- [Problem to solve] After locating the line that holds "Toggle picture-in-picture mode", copy that line and all that follow it word for word through the end of the data, with no pictures.

* * * *

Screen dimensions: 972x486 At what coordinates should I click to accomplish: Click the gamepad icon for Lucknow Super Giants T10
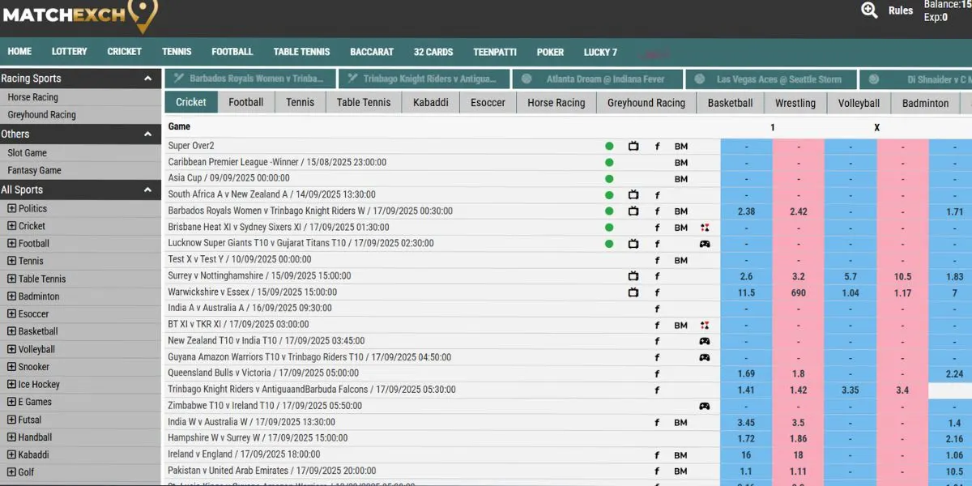point(705,244)
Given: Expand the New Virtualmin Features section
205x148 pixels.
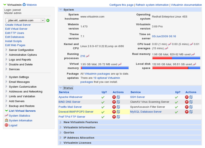Looking at the screenshot, I should pos(80,122).
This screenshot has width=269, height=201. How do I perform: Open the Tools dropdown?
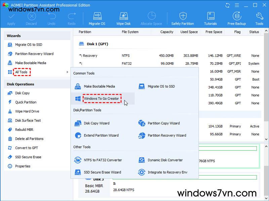[x=259, y=18]
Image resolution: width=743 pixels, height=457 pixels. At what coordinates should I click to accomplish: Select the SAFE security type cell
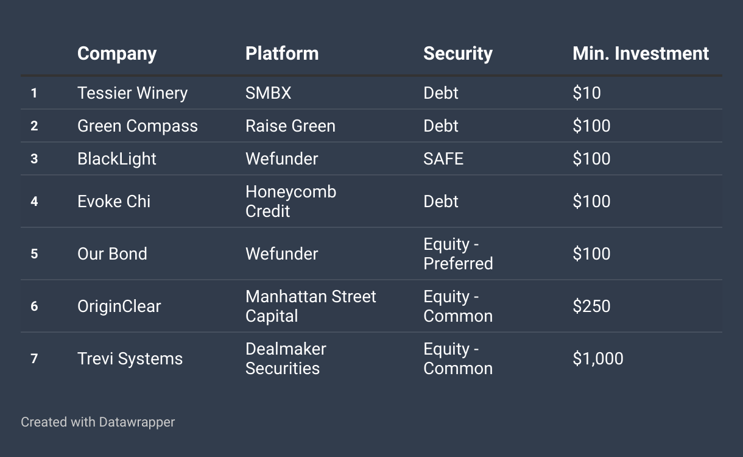coord(443,158)
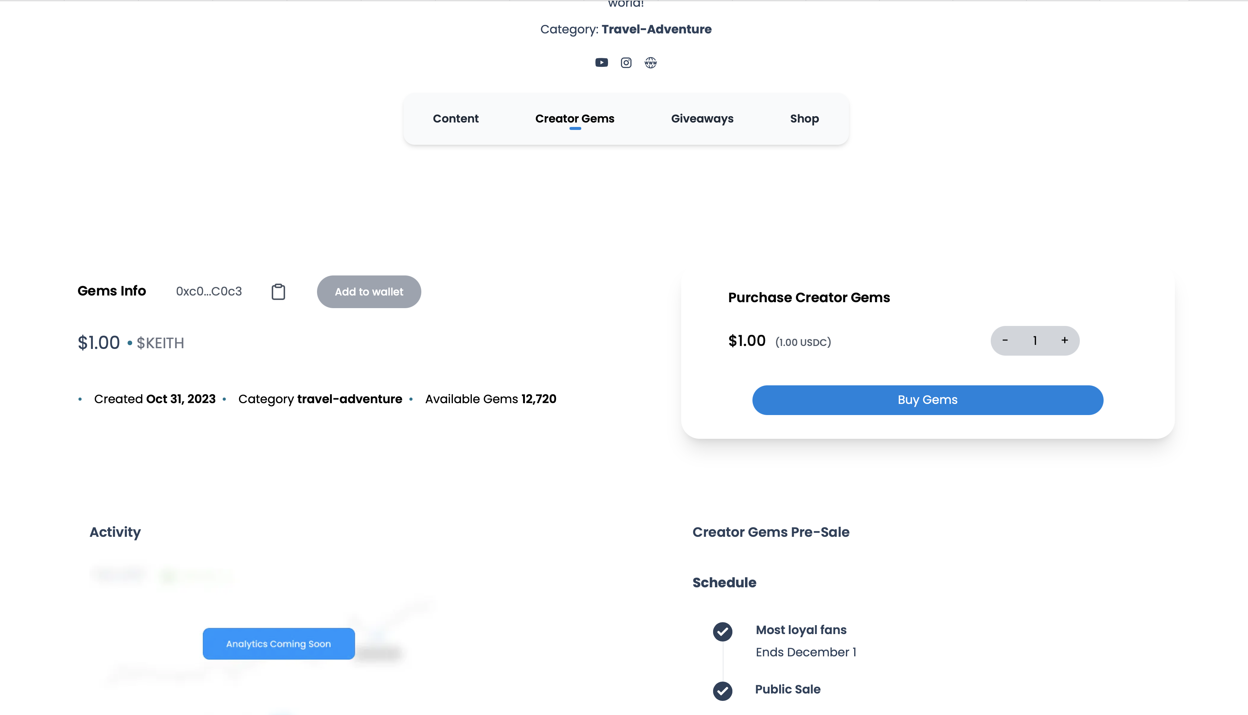Click the travel-adventure category in Gems Info
1248x715 pixels.
click(350, 399)

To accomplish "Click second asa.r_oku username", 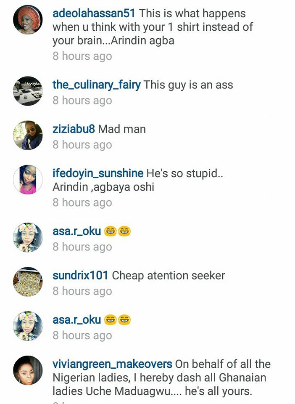I will tap(76, 320).
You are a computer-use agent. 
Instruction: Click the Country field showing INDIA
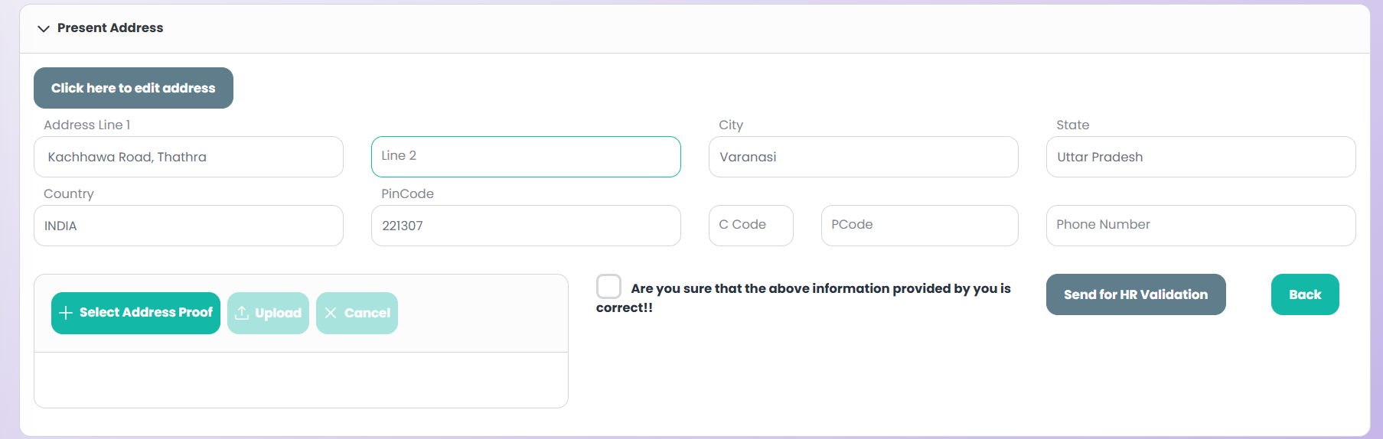click(188, 226)
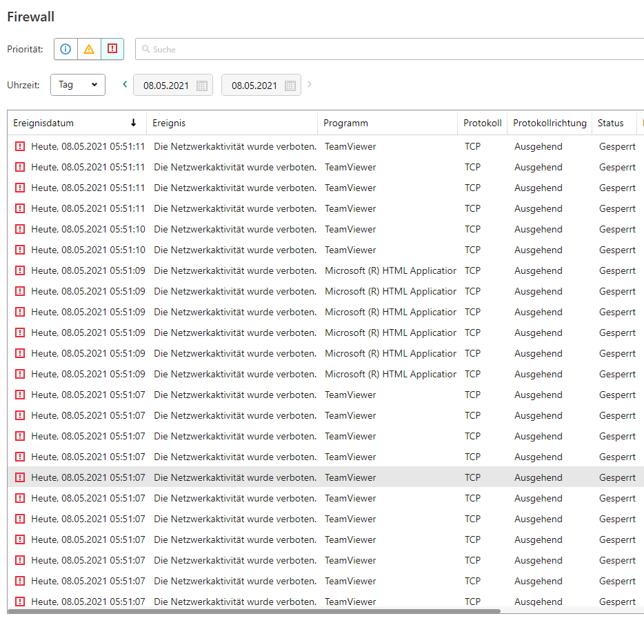Toggle the critical priority filter icon

point(112,49)
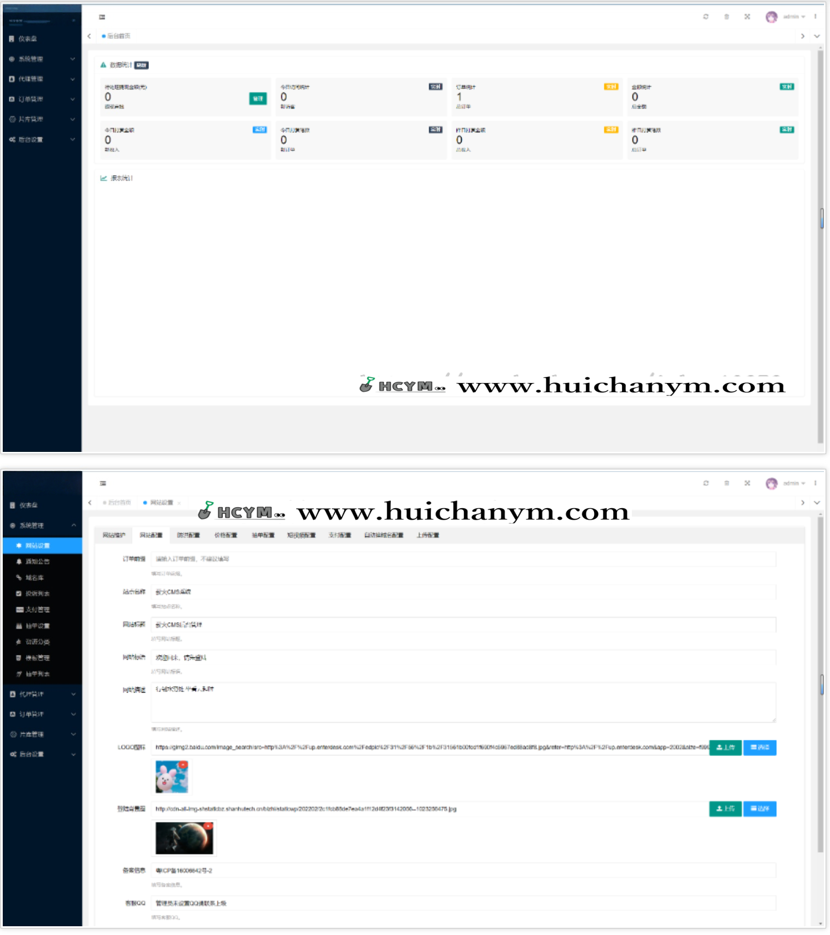The width and height of the screenshot is (830, 935).
Task: Click the planet background image thumbnail
Action: pos(183,838)
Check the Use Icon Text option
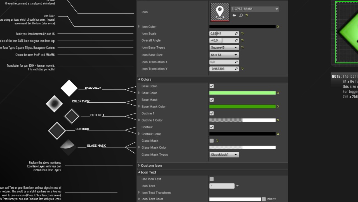 (x=212, y=179)
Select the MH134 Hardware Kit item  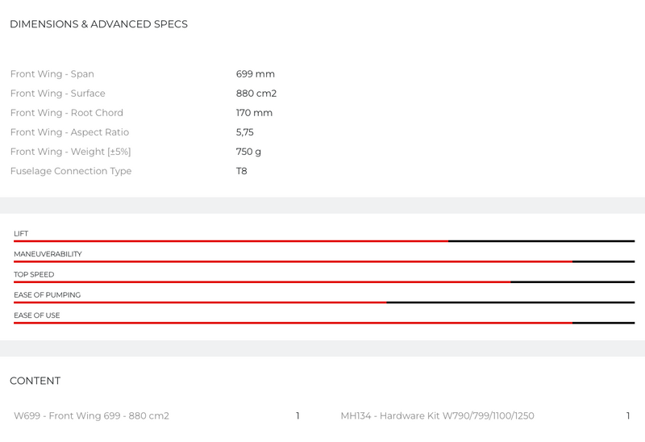pos(437,416)
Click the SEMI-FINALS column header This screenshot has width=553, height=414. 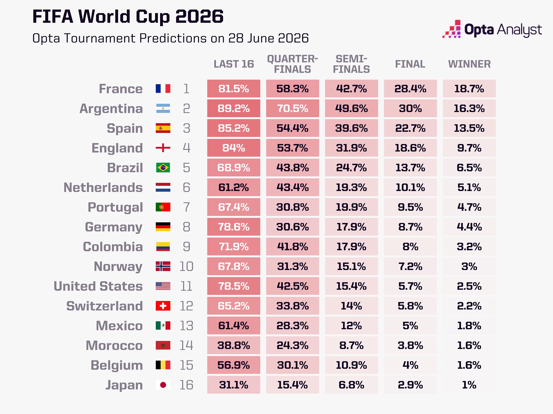point(351,64)
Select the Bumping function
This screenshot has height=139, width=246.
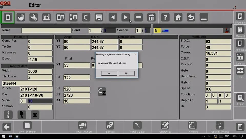(110, 127)
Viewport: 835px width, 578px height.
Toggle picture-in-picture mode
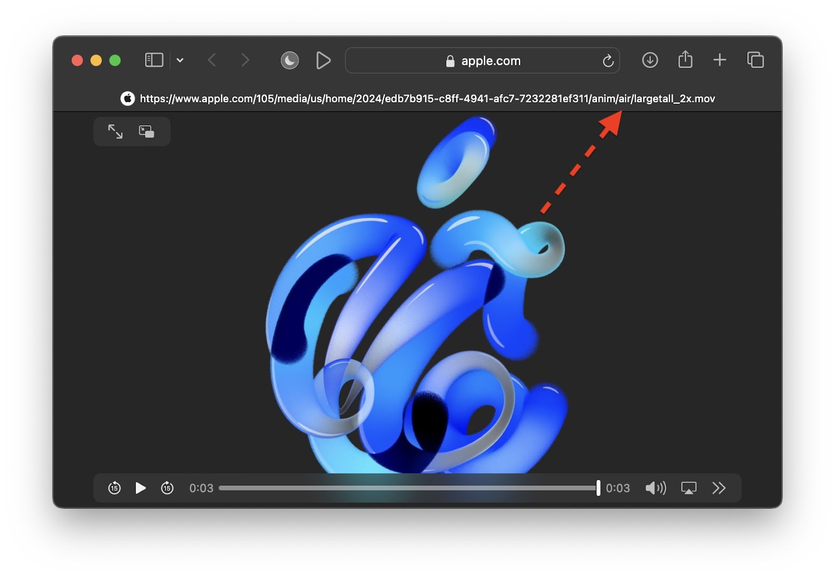coord(147,132)
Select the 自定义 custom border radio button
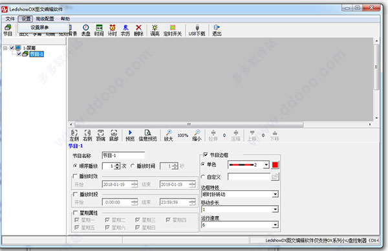This screenshot has width=388, height=251. point(203,177)
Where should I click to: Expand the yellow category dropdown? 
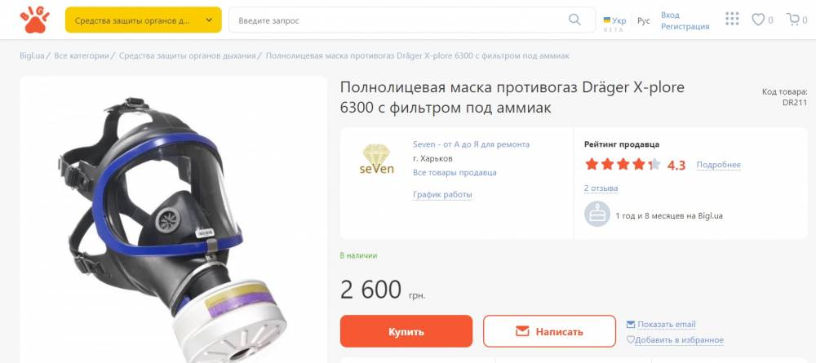[x=143, y=20]
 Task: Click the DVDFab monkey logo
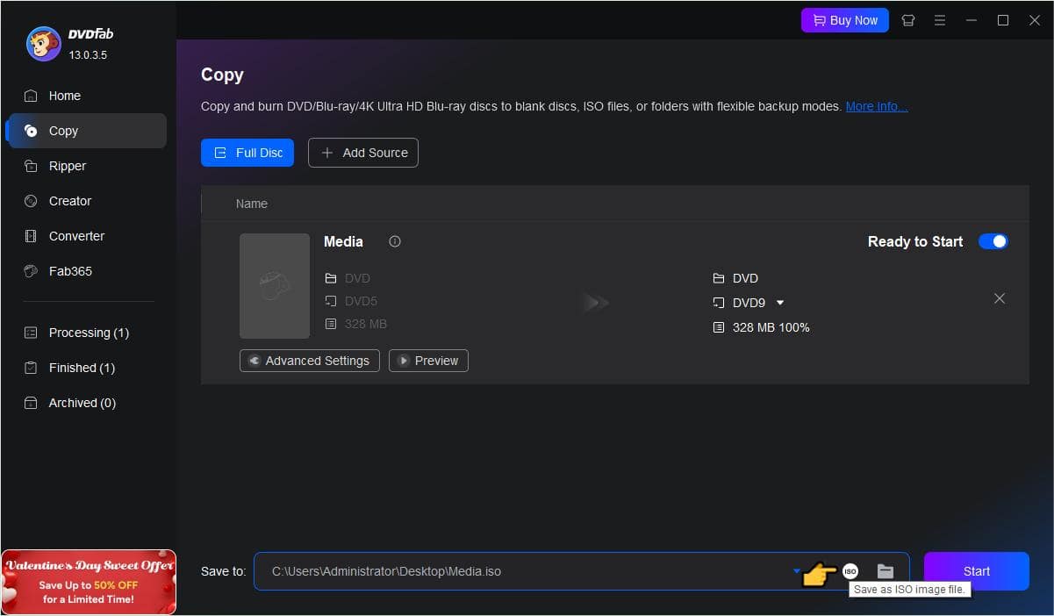tap(43, 44)
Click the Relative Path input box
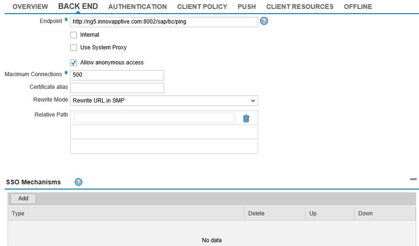Image resolution: width=419 pixels, height=246 pixels. pyautogui.click(x=154, y=118)
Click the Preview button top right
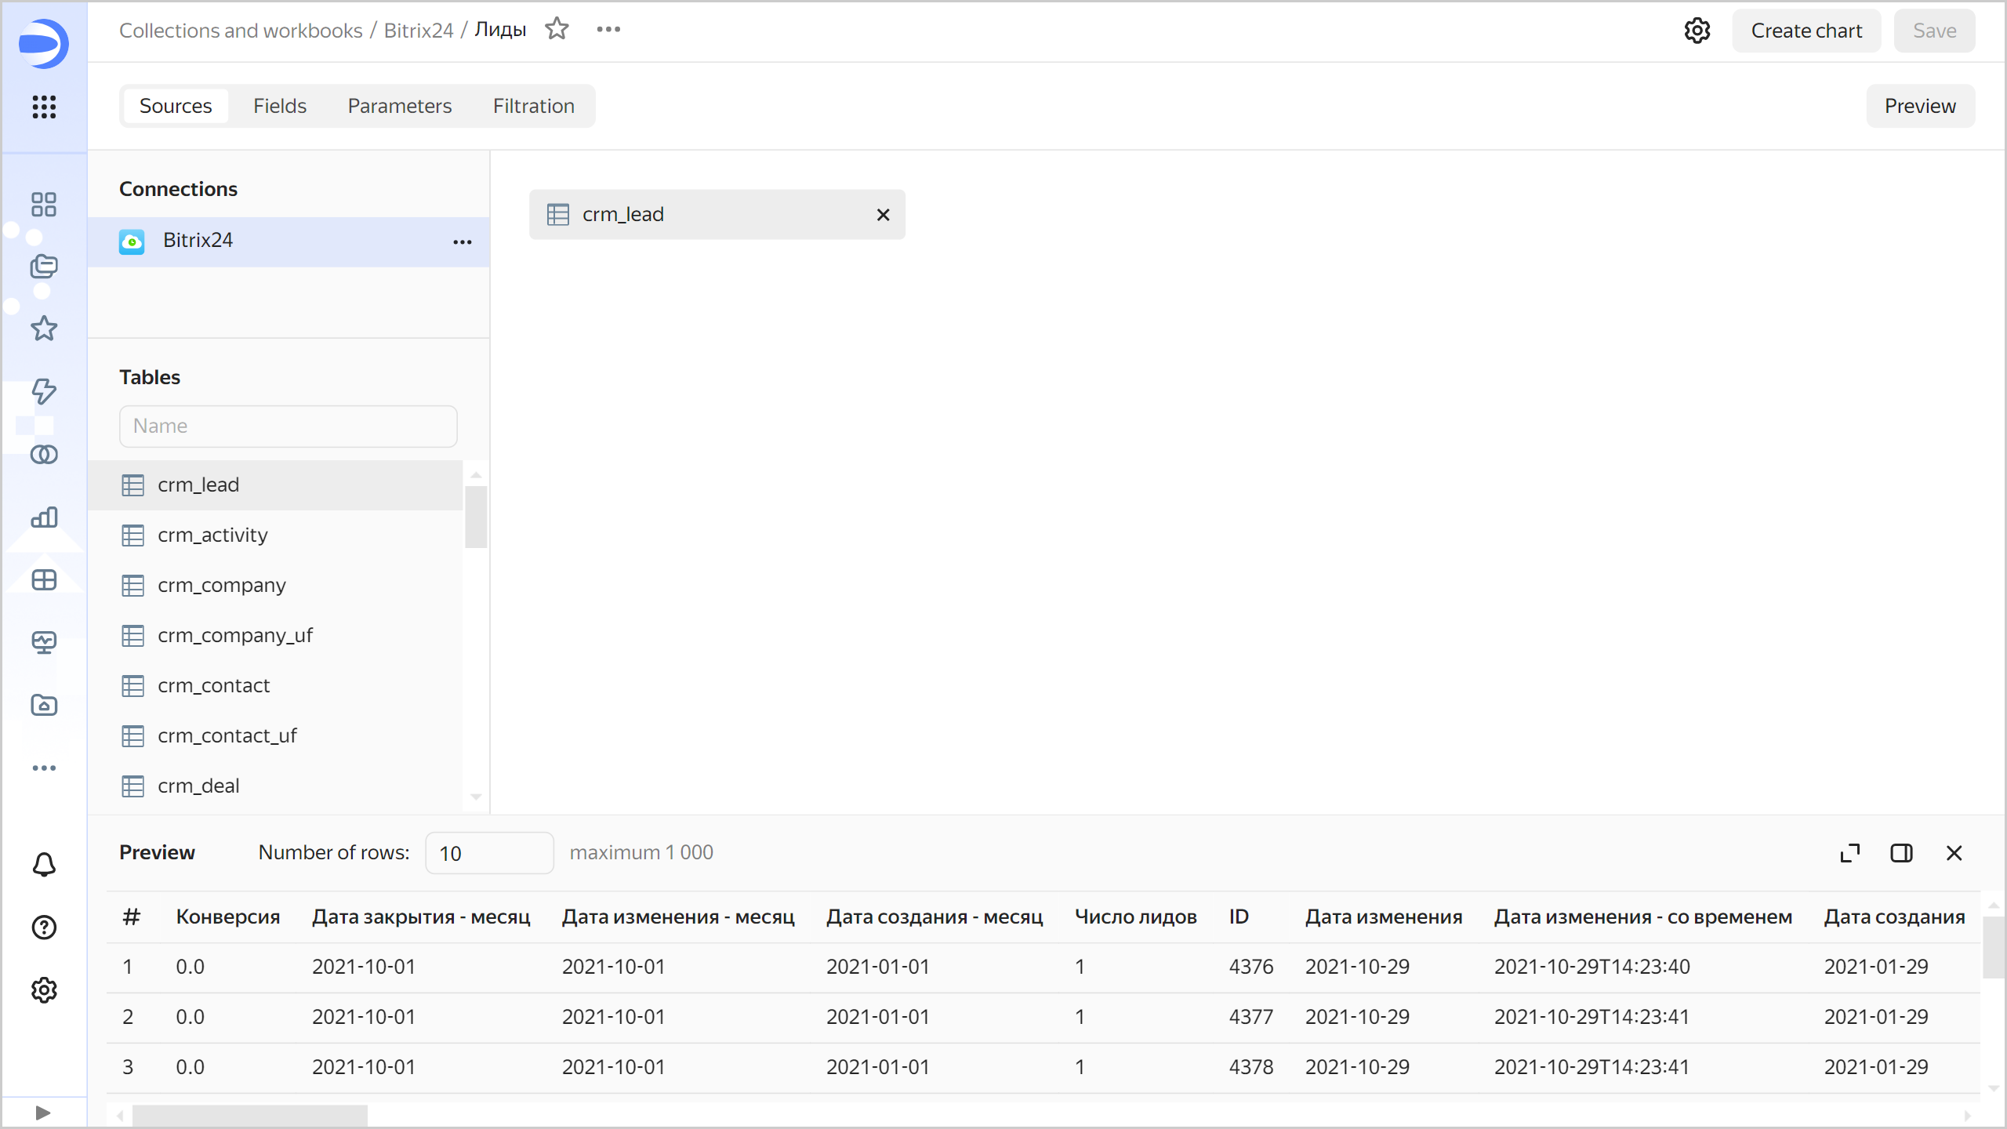The image size is (2007, 1129). point(1920,106)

* * * *

- [Solved exercise]
Toggle picture-in-picture mode
coord(147,132)
Select the 自定义 custom border radio button
This screenshot has width=388, height=251. point(203,177)
Where should I click to: Expand the yellow category dropdown? 
[x=143, y=20]
 Task: Click the DVDFab monkey logo
tap(43, 44)
Click the Relative Path input box
Image resolution: width=419 pixels, height=246 pixels. pyautogui.click(x=154, y=118)
Click the Preview button top right
The image size is (2007, 1129). point(1920,106)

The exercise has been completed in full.